**The problem**
Would you output the lines from the one containing "Image resolution: width=700" through the final line of the entries, exactly and with pictures omitted?

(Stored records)

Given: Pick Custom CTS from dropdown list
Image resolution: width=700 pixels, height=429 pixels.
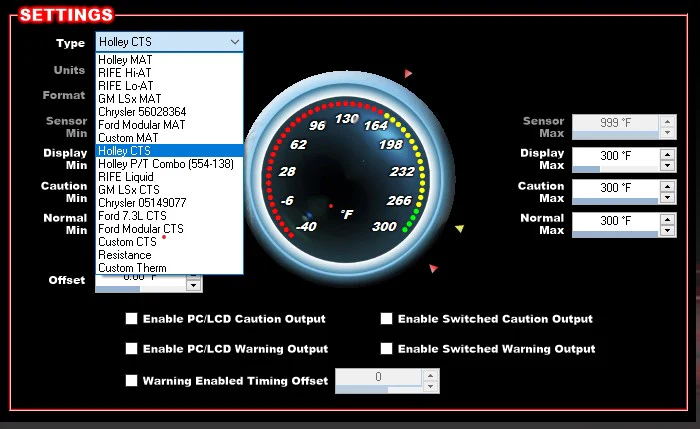Looking at the screenshot, I should pyautogui.click(x=127, y=242).
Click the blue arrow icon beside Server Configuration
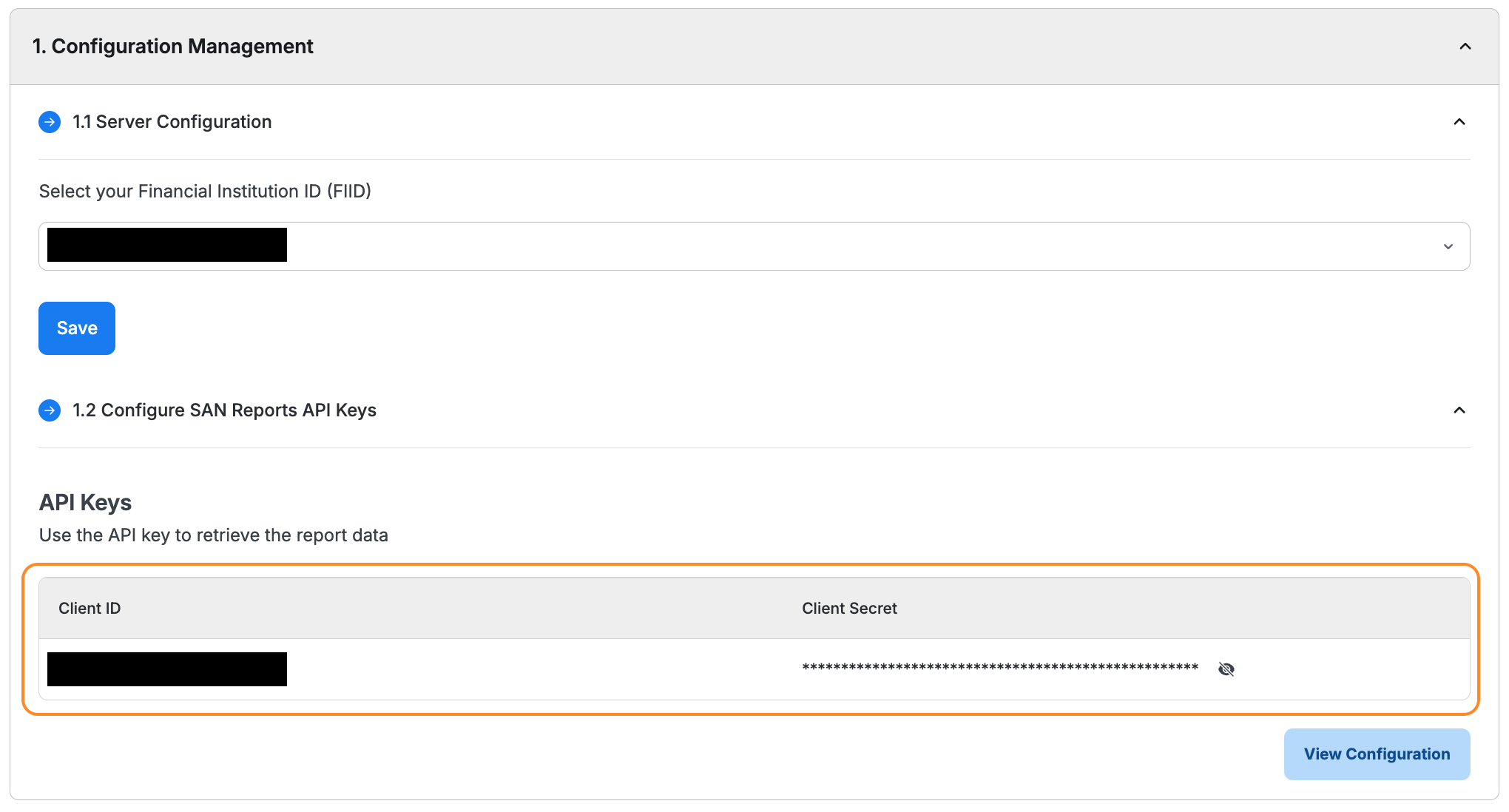This screenshot has width=1509, height=812. pos(50,122)
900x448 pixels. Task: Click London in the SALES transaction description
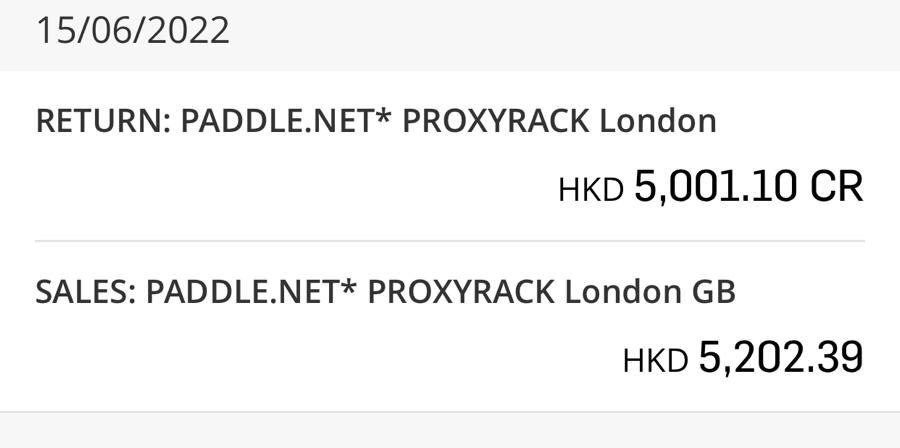623,293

**Exercise response**
Image resolution: width=700 pixels, height=429 pixels.
Looking at the screenshot, I should pyautogui.click(x=127, y=242).
Click the blue arrow icon beside Server Configuration
This screenshot has width=1509, height=812. pos(50,122)
900x448 pixels. Task: Click London in the SALES transaction description
623,293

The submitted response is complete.